____ Exercise materials
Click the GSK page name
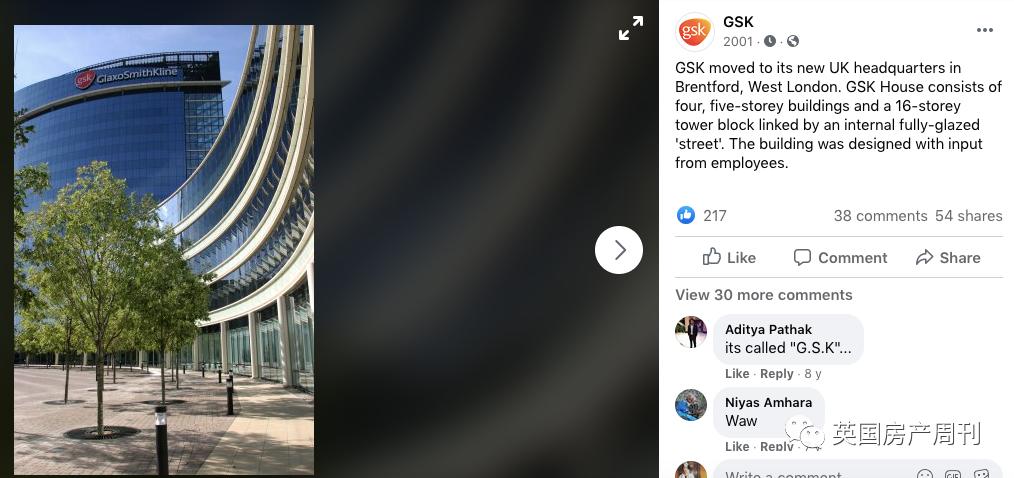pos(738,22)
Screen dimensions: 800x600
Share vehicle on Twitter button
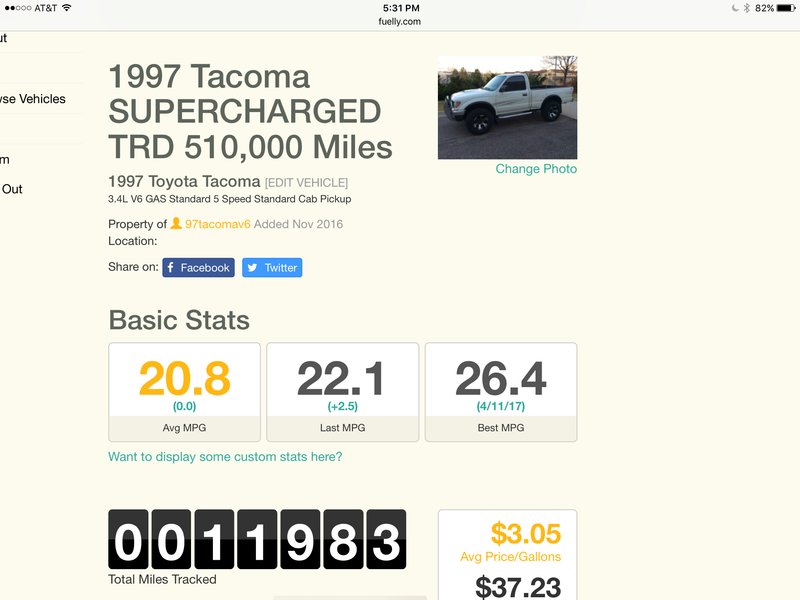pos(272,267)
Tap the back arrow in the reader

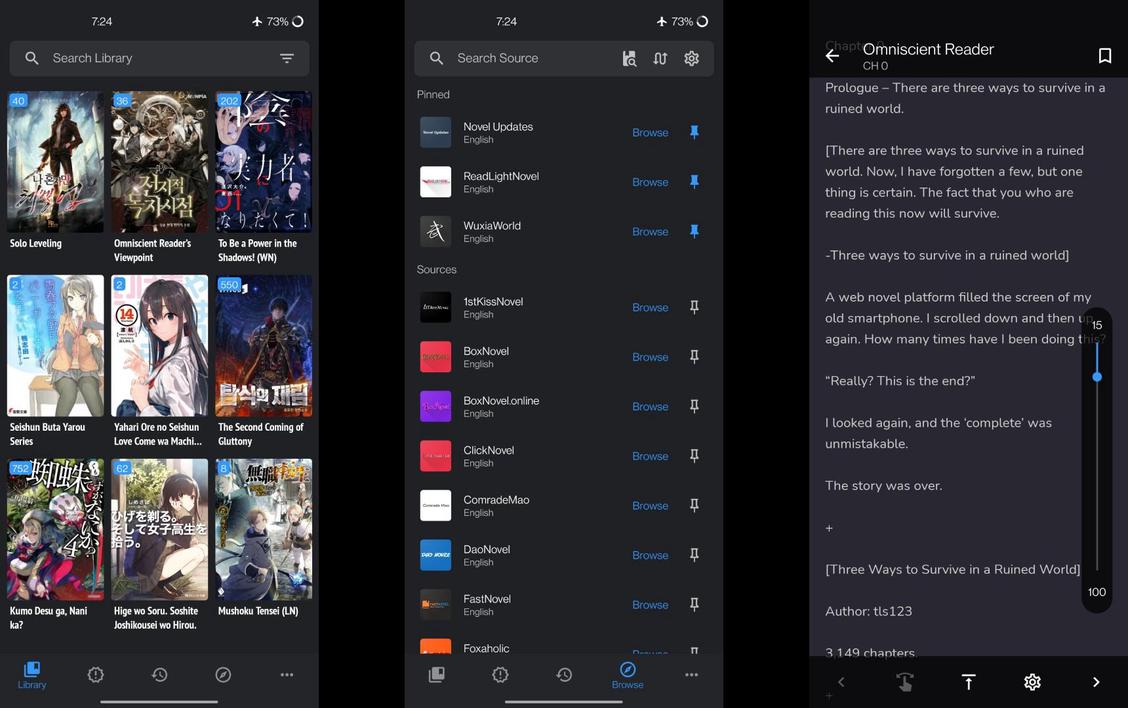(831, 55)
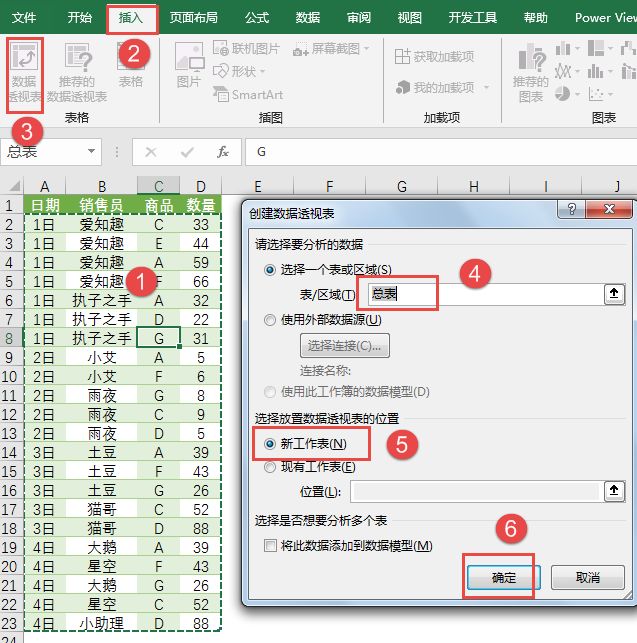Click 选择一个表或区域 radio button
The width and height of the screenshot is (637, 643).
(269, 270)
________
**Work item:** An exact transcription of the data above is needed, without the pictures.

**Output:**
Click the GSK page name
pos(738,22)
Screen dimensions: 800x600
Share vehicle on Twitter button
pos(272,267)
Tap the back arrow in the reader

(831, 55)
Click 选择一个表或区域 radio button
The width and height of the screenshot is (637, 643).
(269, 270)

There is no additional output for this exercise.